Beck advises to draw a distinction between the types of loss that can be measured, and measured in a way that is manageable for the business, and those types of losses that cannot be manageably measured.
Businesses should determine whether types of loss meet Beck’s “3 M’s test” (is it Manageable, Measurable and Meaningful?).
Beck’s Total Retail Loss Model begins by identifying the two types of losses incurred by retailers- the known and the unknown. Beck then classifies Known Losses as either malicious or non malicious.
Malicious known losses are those that are carried out with the intention of depriving an organisation of goods, services, cash, and ultimately profit. Non malicious known losses occur within and between organisations that cause loss unintentionally. It is important to know if a loss was intentional or unintentional in order to address such losses and ultimately find a solution.
Store: Losses that occur in the physical buildings owned or rented by a retailer where customers purchase goods. Also, E-commerce activities may be take place here for instance shipping of inventory, customer pickups and product returns.
Retail Supply Chain: Losses that occur across the entire supply chain process (manufacture, transportation and storage)
E-Commerce: Losses related to the provision of goods and services provided through the retailer’s e-commerce, internet based store.
Corporate: Losses which are related to the broader activities of the business.
The Typology is designed to enable the ‘value’ of retail losses to be calculated and not necessarily the number of events / the Typology is recording the value of retail losses and not their prevalence.
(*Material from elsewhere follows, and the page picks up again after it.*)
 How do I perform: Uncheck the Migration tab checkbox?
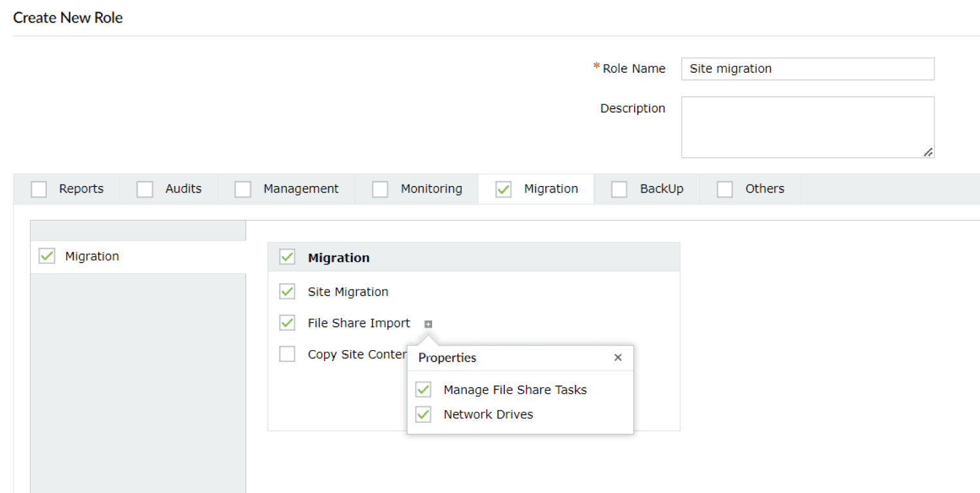(504, 189)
Click here to view the Typology.
Beck’s Total Retail Loss report concludes with recommendations for loss prevention professionals.
After identifying all forms of loss, Beck advises the business to review how their resources are currently being allocated and whether they might allocate their resources differently.
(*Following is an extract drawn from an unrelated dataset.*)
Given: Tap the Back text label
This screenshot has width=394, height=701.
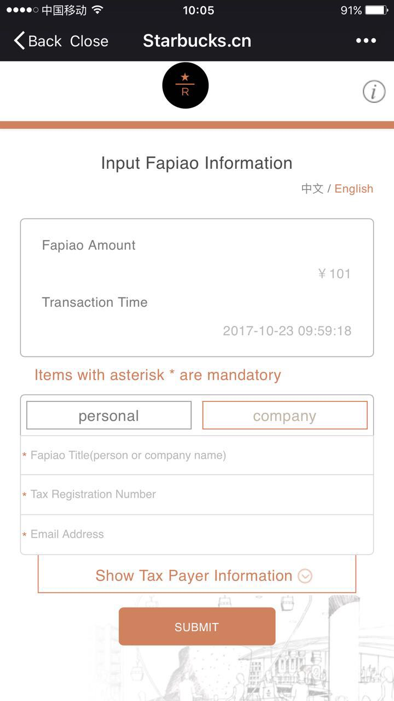Looking at the screenshot, I should (x=45, y=41).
The overall goal, according to Beck, is for your business to achieve a level of loss that optimises the profitability of your business. Loss prevention professionals could seize the opportunity to take on new challenges that more effectively use their established skill set.
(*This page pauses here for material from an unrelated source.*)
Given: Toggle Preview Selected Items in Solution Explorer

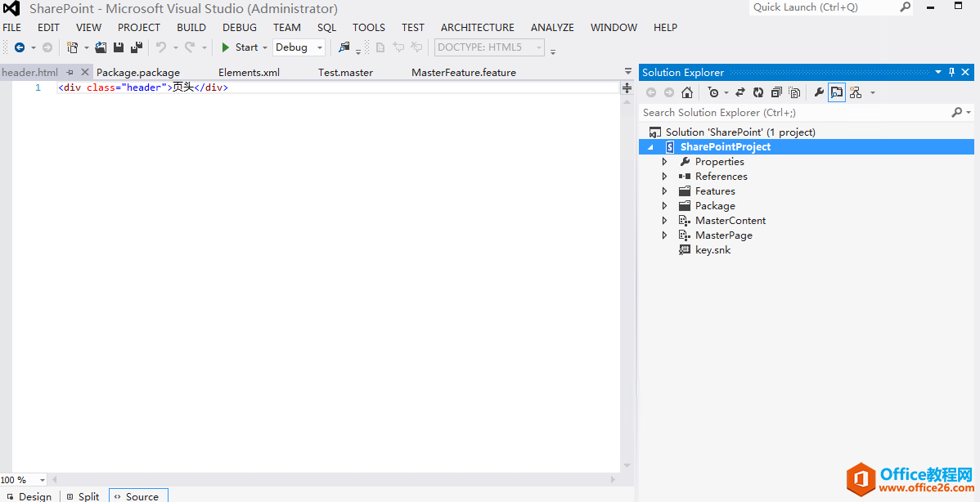Looking at the screenshot, I should coord(836,92).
Beck sees the future of loss prevention teams as “drivers of a Total Retail Loss Group.” This would involve mobilising data on losses across the business, using problem solving skills to aid the business in selling more by more effectively managing losses, and coaching and mentoring other retail functions on effective Total Retail Loss tactics. It is in this way that Beck predicts loss prevention professionals can remain a crucial, responsive, and highly valued function in today’s dynamic retail environment.
By taking a ‘big’ picture view of loss across the entire retail environment, Adrian Beck’s Total Retail Loss model offers a useful tool for loss prevention teams to better understand how loss impacts profitability and how resources might be more effectively allocated.